Up to this point I have been following the manuals instructions, which states to do synthetic oil changes every 10k miles.

Rotating tires at every 5k.

My question is : Since we all drive SO MUCH more than the average driver (who I assume the manual was made for), does the synthetic oil change interval shorten due to us driving 5x more than the intended user?

My manual says every 10k, but does driving 5000-6000 miles a month warrant me changing my synthetic oil at 7500 miles, even less?


----------



## E30addixt (Dec 4, 2016)

It's usually the opposite, the quicker you pile on the miles the longer you can go. It's the fuel dilution from the all the cold starts that does the most damage to oil life. You degrade the additive packs in the oil and that's what "wears" it out. High temp oxidation on the other end does similar, but I'm talking more racing applications than rideshare. 

I change my Camry every 10k still, mostly because it's easier to remember, but I wouldn't stress over going longer nor would I want to go shorter.


----------



## tohunt4me (Nov 23, 2015)

mangoman808 said:


> I drive a 2014 Camry with about 100k miles.
> 
> Up to this point I have been following the manuals instructions, which states to do synthetic oil changes every 10k miles.
> 
> ...


What is the owner manuel interval for " "Rough Service"?
Synthetic does not breakdown as easily as regular oil.
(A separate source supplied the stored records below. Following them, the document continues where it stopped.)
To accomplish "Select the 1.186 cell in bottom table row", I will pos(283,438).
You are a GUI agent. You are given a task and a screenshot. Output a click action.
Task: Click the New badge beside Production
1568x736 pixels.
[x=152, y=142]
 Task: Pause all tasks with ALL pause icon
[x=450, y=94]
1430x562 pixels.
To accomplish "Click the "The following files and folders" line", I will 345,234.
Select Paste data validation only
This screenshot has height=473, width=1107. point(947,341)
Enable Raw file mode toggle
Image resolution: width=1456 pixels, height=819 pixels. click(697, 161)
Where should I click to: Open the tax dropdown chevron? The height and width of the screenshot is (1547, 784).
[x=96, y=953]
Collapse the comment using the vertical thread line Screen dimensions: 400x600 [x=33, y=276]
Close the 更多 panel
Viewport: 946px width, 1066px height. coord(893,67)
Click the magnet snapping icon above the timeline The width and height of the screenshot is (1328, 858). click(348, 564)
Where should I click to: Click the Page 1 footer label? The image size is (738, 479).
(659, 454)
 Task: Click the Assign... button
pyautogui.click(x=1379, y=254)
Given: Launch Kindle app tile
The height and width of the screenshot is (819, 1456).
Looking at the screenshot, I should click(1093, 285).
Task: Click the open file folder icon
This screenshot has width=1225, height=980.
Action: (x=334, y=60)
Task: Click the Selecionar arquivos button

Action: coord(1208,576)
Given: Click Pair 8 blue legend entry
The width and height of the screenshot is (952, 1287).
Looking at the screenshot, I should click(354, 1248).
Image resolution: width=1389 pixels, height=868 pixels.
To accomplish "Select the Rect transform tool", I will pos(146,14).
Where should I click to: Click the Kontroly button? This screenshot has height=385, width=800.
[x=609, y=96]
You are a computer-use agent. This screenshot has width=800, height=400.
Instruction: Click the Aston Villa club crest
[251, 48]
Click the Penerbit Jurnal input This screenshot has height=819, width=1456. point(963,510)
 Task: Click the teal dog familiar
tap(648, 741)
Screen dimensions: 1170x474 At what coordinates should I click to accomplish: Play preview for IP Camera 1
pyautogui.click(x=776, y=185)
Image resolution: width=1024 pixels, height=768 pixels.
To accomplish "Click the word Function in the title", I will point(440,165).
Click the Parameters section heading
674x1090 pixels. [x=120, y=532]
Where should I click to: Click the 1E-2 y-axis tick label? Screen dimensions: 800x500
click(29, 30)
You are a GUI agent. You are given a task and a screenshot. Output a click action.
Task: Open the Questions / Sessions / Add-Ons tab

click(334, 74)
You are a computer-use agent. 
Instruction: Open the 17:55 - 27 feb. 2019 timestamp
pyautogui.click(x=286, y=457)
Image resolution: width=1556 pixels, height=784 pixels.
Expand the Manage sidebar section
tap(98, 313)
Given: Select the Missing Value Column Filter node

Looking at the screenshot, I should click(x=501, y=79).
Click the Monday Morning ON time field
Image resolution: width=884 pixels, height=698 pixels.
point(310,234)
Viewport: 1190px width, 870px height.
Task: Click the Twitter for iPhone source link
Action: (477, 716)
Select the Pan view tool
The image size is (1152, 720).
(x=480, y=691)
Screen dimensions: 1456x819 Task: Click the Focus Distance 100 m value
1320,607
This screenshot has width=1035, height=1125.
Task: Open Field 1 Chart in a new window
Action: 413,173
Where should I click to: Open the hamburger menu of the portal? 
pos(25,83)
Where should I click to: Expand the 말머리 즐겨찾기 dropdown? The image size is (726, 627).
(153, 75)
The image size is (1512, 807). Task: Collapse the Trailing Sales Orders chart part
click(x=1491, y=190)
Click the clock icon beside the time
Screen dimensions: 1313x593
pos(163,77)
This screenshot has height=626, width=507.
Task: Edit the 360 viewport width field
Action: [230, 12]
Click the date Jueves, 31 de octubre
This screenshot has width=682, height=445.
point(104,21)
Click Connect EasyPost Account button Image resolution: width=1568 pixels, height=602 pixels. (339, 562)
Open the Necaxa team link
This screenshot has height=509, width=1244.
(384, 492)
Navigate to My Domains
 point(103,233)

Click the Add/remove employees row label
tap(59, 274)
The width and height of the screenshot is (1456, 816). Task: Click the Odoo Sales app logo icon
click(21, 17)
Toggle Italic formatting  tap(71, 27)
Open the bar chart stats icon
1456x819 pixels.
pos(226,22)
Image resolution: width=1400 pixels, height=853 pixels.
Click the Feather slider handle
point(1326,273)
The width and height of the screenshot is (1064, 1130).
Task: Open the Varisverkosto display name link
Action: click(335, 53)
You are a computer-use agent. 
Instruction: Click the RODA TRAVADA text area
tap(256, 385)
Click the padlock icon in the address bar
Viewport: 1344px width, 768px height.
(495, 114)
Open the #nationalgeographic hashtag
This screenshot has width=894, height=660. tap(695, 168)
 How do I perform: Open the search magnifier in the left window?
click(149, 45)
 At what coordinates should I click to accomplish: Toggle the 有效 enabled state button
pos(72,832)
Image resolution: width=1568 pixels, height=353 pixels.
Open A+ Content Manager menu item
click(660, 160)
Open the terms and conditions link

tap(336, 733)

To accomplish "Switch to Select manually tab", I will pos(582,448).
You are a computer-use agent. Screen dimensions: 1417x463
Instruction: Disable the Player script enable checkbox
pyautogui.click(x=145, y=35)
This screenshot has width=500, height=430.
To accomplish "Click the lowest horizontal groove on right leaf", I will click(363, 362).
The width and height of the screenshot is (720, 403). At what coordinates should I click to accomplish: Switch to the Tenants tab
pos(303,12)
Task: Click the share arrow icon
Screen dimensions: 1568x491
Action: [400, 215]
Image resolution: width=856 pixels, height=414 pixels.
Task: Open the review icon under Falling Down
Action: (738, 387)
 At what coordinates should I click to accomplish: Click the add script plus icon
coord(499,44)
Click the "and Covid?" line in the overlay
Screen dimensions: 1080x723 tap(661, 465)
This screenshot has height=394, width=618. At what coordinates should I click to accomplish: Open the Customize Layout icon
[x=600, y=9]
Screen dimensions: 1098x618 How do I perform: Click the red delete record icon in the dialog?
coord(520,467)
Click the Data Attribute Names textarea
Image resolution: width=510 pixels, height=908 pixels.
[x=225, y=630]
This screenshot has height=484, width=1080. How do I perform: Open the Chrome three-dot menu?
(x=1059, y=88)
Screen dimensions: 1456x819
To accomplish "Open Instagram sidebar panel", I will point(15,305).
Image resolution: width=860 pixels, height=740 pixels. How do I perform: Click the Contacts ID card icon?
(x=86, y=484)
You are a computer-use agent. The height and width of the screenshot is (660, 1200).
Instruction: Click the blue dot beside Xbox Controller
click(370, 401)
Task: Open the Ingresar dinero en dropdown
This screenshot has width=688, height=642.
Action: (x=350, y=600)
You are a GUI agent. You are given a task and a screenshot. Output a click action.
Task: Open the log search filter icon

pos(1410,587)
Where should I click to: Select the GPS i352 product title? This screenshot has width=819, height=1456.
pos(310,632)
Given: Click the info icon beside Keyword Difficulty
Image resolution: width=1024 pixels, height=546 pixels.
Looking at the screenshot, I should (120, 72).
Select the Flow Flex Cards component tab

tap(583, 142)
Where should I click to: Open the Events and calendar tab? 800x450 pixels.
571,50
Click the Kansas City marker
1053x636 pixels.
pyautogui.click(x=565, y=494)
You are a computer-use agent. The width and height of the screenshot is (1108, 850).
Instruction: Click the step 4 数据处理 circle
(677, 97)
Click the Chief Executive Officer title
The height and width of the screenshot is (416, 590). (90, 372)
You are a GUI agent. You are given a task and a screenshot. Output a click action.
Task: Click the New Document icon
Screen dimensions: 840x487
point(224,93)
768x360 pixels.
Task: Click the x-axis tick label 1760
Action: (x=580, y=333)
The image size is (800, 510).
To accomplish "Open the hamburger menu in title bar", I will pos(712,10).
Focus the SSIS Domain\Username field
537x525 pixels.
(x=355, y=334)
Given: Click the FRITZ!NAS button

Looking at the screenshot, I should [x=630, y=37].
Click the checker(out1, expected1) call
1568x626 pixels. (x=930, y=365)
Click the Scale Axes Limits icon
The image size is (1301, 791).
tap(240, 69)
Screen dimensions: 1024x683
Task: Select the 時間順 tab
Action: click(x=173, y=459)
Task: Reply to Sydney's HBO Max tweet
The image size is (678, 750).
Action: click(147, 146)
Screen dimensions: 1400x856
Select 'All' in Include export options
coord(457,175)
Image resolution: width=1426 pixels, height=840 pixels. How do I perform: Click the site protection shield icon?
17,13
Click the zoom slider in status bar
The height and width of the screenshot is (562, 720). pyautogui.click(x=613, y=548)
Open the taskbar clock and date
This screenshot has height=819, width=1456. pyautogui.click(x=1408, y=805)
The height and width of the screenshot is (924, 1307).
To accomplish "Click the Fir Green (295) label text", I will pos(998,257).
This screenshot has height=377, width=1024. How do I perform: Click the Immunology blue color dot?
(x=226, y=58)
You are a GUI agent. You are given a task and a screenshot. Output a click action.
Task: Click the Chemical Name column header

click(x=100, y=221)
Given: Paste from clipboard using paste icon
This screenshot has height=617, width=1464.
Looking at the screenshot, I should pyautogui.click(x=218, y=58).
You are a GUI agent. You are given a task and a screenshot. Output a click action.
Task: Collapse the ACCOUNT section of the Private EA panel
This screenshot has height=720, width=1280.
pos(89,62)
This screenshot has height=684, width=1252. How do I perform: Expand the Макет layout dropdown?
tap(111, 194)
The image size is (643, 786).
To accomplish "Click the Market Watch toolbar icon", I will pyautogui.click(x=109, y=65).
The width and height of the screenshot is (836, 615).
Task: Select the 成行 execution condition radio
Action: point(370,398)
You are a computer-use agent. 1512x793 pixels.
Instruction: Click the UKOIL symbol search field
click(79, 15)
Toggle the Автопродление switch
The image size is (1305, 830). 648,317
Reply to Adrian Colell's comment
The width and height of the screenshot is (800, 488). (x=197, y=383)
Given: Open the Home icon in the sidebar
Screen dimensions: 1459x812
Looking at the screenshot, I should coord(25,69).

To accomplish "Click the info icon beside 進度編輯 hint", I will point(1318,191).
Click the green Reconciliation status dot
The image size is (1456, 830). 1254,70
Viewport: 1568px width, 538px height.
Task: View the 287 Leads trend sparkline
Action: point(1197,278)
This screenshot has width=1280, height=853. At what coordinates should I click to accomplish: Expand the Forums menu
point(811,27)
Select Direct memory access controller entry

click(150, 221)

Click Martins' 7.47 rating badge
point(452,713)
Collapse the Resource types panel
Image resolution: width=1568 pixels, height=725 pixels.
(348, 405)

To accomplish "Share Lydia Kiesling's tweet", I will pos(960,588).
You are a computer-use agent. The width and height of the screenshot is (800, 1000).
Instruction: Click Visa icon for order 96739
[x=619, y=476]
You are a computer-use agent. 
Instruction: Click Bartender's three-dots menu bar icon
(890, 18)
Proper filtration should catch carbon and dirt particulate matter.

Longer intervals are Good for the Environment.

Do you turn your engine OFF when sitting for extended periods ?

Heavy use will affect wheel bearings more than engine bearings .
Repack wheel bearings and C.V. BOOTS.
LUBRICATE SUSPENSION PARTS RELIGIOUSLY.

USE SYNTHETIC OIL AND PROPER FILTRATION AND CHECK FLUID LEVELS.
YOU SHOULD HAVE NO PROBLEMS.

If your cooling system, water pump, and thermostat operate properly . . . your engine temperature will be the same constant 30 minutes or 30 hours of use.

Your engine will not know or care if the use is all at once or spread out.



E30addixt said:


> It's usually the opposite, the quicker you pile on the miles the longer you can go. It's the fuel dilution from the all the cold starts that does the most damage to oil life. You degrade the additive packs in the oil and that's what "wears" it out. High temp oxidation on the other end does similar, but I'm talking more racing applications than rideshare.
> 
> I change my Camry every 10k still, mostly because it's easier to remember, but I wouldn't stress over going longer nor would I want to go shorter.


This is true !
On expensive engines in remote locations offshore, i have run engines 24/7.
We had " prelube" systems.
An electric motor to circulate oil throughout the system prior to start up.
They ARE available for cars.
Along with oil coolers and dual filtration systems. You could potentially get 400,00 miles out of a gasoline engine with a few add ons and synthetic use.

For a few hundred you can give your car the " heavy duty" package that a dealer charges thousands for.

I have a 4 cylinder truck i have not run in nearly a year. I will pour fresh oil through it a few times and possibly remove spark plugs and mist cylinders with marvel mystery oil to protect rings on start up.


----------



## Adieu (Feb 21, 2016)

Depends if you idle. And on your average speed. If you spend your days in traffic jams at 8 mph.... yes


----------